Passing fad or must-have accessory for our digital lives? Either way, technology soothsayer Marc Saltzman says handheld tablets are proving to be a runaway success. Thanks to record sales of Apple’s iPad, others are scrambling to release their tablets too. Below, Saltzman, a syndicated technology columnist, tabulates his thoughts on the sales leader and the would-be challengers.
1. Apple iPad
Considerably heftier than its competitors and sporting a super glossy 9.7-inch screen, the iPad is finding a home both on campuses and in boardrooms. “The iPad is definitely large, but the real advantage that it has, besides its stable and graceful operating system, is that it boasts more than 300,000 apps right out of the box,” says Saltzman. All iPads offer WiFi connectivity, but you can also opt for models that access the Internet over cellphone networks, if you sign up for a data plan and SIM card from the big carriers.
2. Samsung Galaxy Tab
Released just in time for the holidays, Samsung’s Android-based Tab runs close to $700 without a data plan. It’s cheaper, though, if you buy it with a one- or three-year contract. At about half the weight of an iPad and featuring a smaller seven-inch screen, Saltzman says the Tab is more comfortable to carry around and easier to write with if you’re used to thumb typing on a smartphone. The Tab also boasts cameras on the front and back for video conferencing, as well as expandable memory via an SD card slot. It accesses the Internet over WiFi or 3G, and even works as a phone.
3. BlackBerry PlayBook
(Anticipated release: Feb 2011)
RIM’s entry into the tablet market also features a seven-inch screen and two cameras, but the PlayBook takes a different route for connectivity. It does offer WiFi, but it can only access the Internet via cellphone service when tethered to a BlackBerry phone. “The advantage to that is you don’t need another data plan just for the tablet, but if you want to connect outside of a WiFi zone you have to carry around a second device and it has to be a BlackBerry,” says Saltzman. Also, if you frequently use the PlayBook with your BlackBerry phone, you may need to upgrade your phone plan.
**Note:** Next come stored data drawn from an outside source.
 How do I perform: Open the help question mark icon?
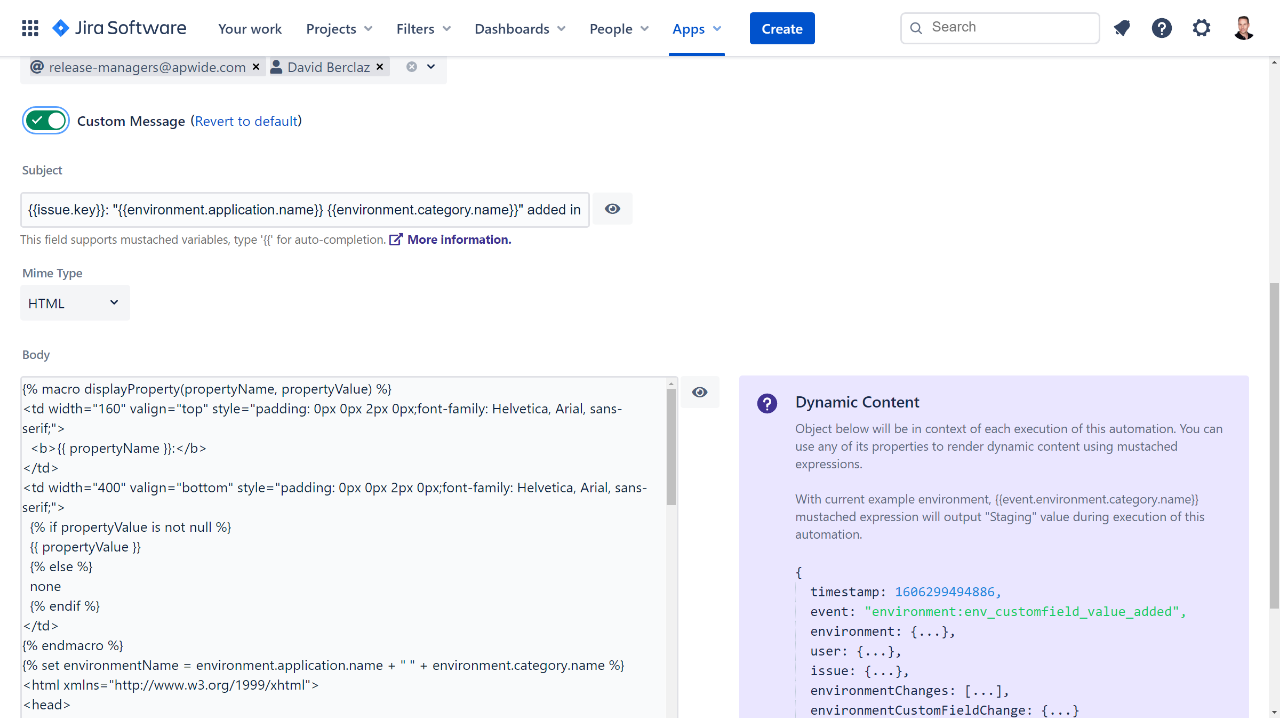coord(1161,28)
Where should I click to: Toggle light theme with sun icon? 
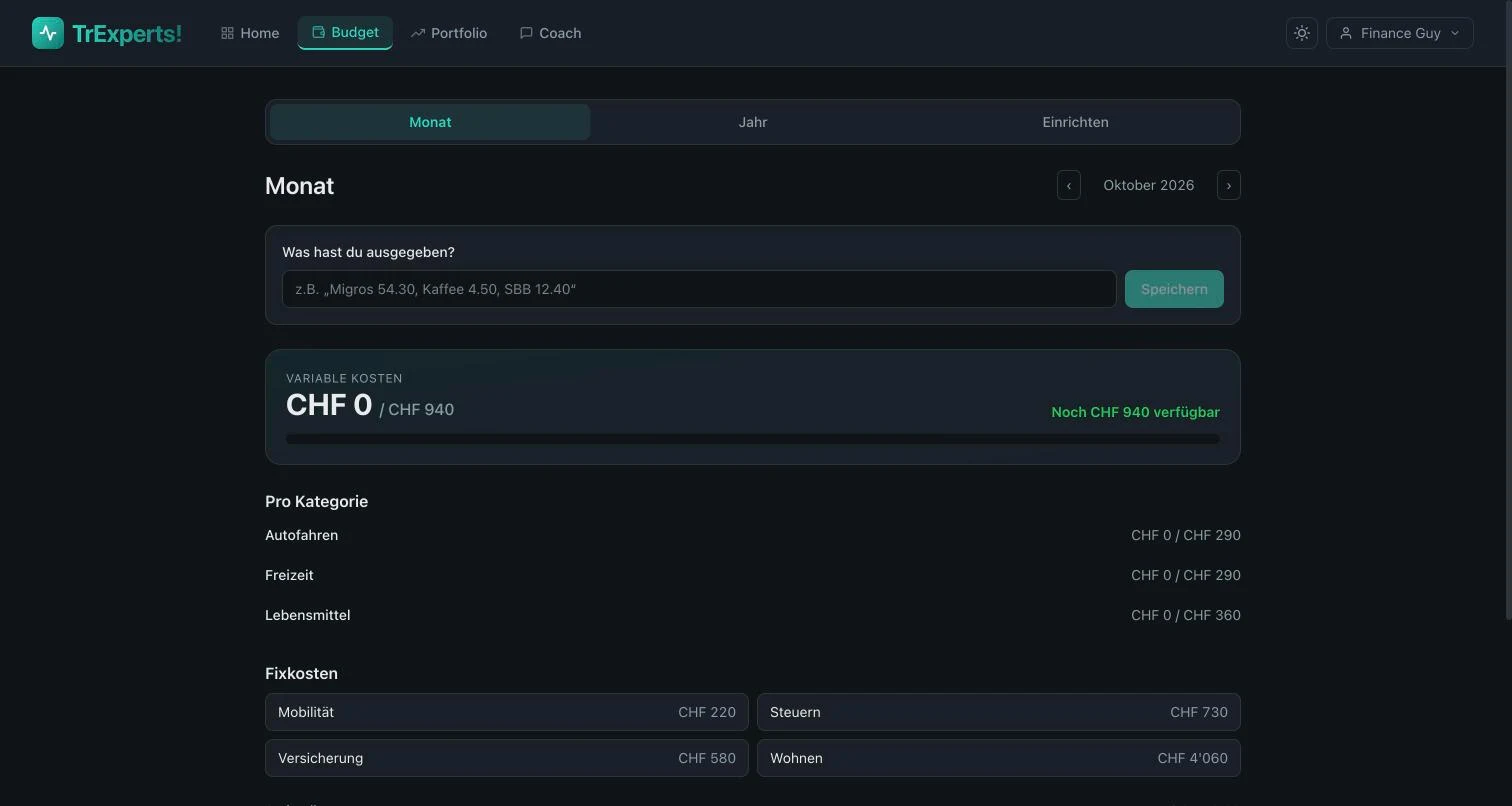click(x=1302, y=33)
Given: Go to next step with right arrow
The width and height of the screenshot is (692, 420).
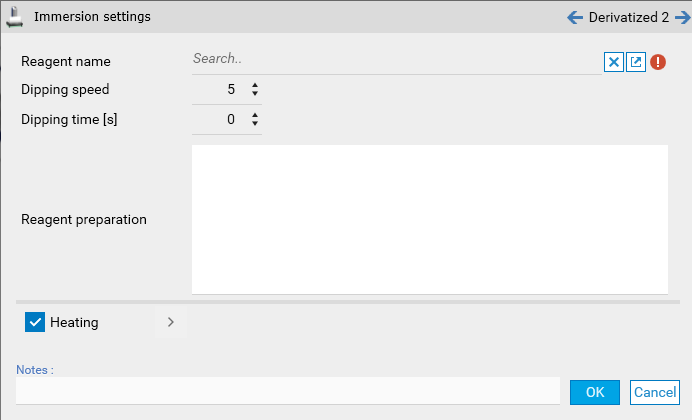Looking at the screenshot, I should tap(682, 17).
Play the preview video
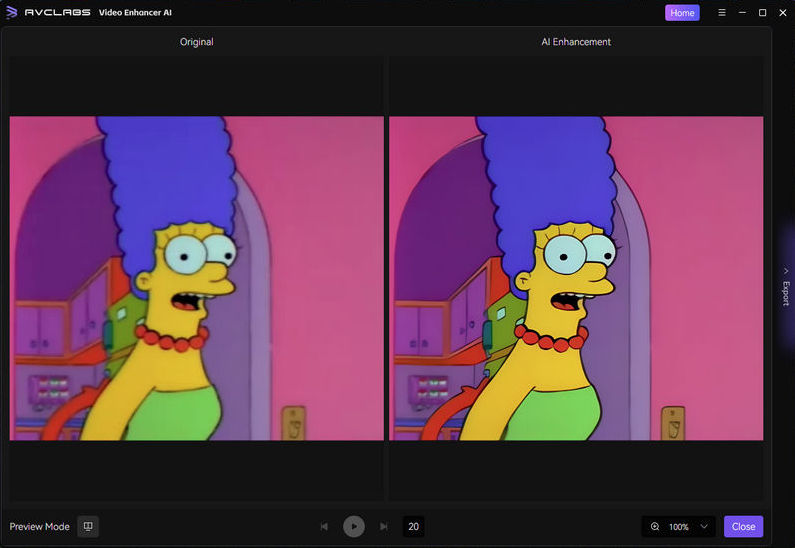The height and width of the screenshot is (548, 795). click(x=353, y=526)
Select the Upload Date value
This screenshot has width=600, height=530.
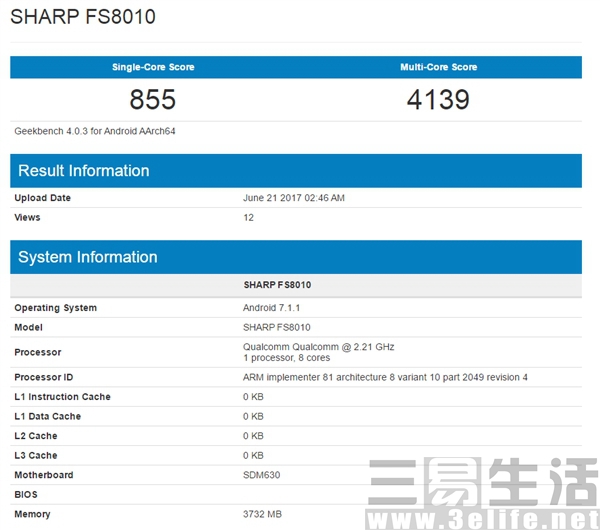coord(293,198)
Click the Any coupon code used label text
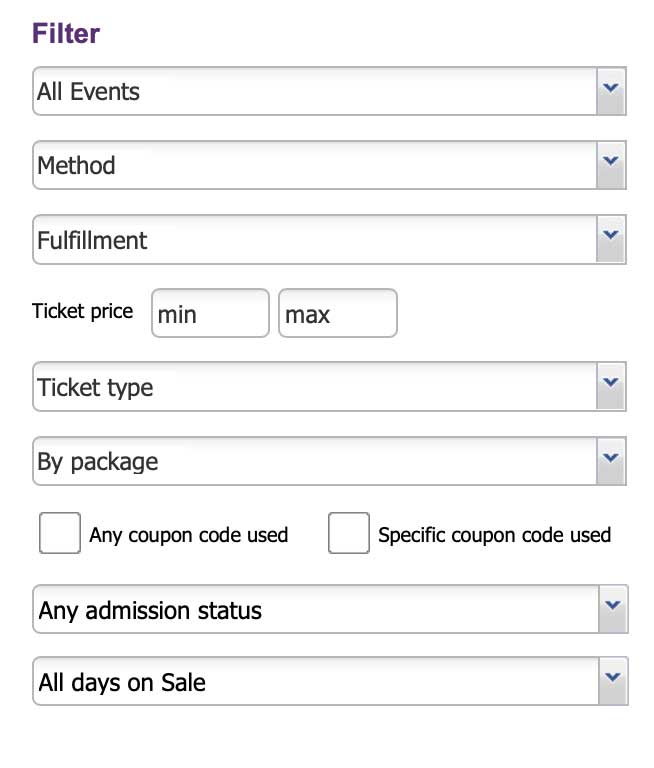 point(189,535)
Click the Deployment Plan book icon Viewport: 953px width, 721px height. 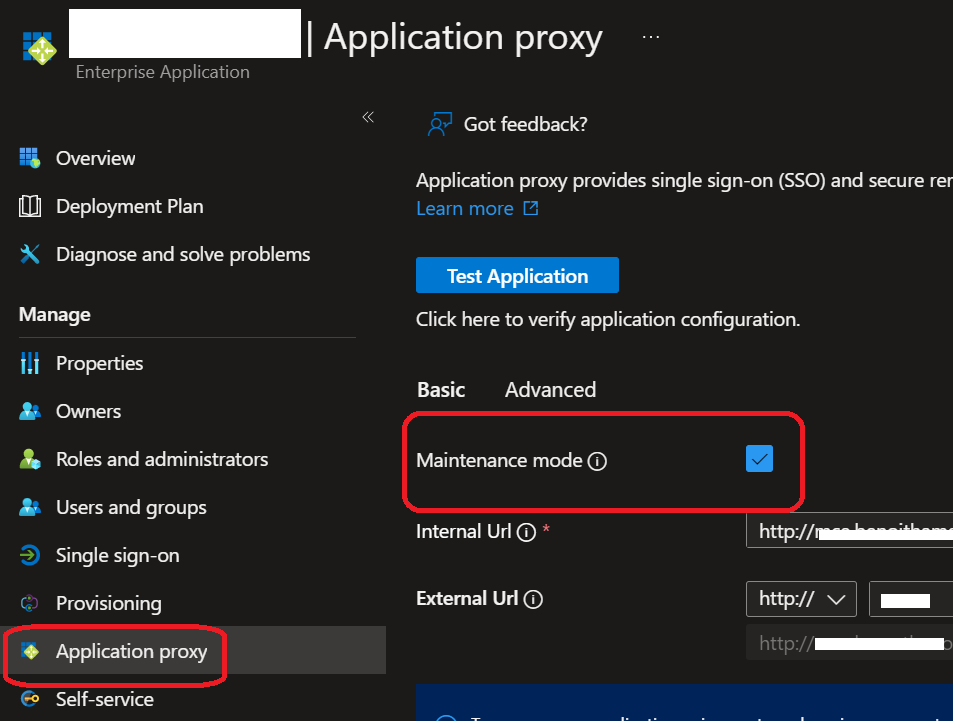[30, 206]

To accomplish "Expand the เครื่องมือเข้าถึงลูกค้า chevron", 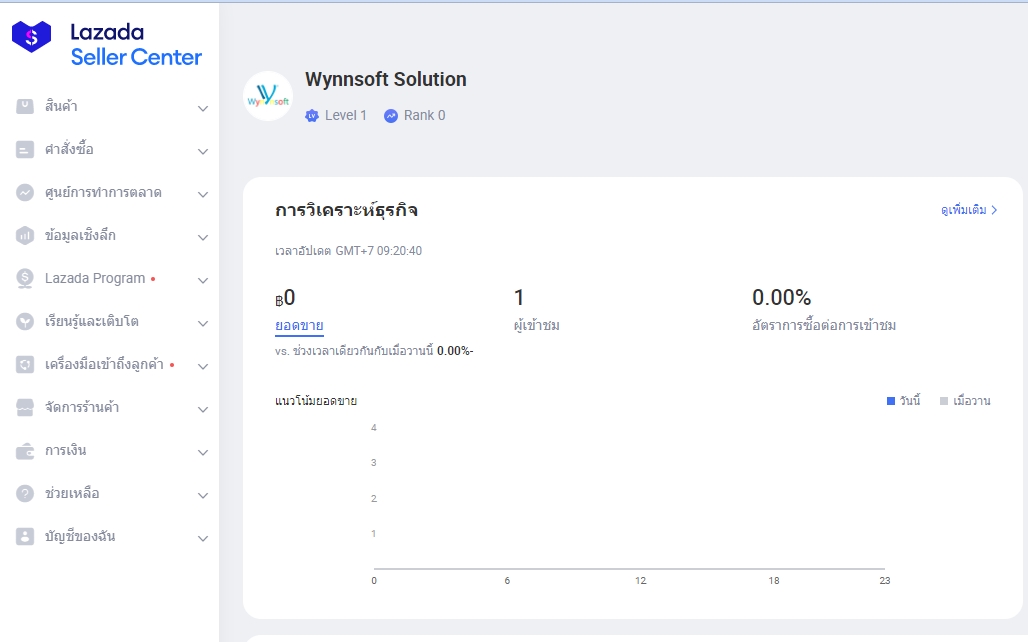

The PlayBook will run on RIM’s own operating system and will cost roughly $500.
4. Dell Streak
This tiny tablet is the smallest of our picks with a screen just one-inch bigger than many touchscreen cell phones. The Streak also features two cameras, expandable memory and Google’s Android operating system.
The PlayBook’s lack of a standalone 3G connection could be a deal breaker for many consumers. And the diminutive size of the Dell Streak makes it more like an oversized cell phone than a personal computer. That leaves the iPad or Samsung Galaxy Tab as the main contenders. If video teleconferencing is key, then the Tab squeaks ahead of the iPad. But if you can put off buying a tablet until the spring, the next generation iPad will likely add that and more.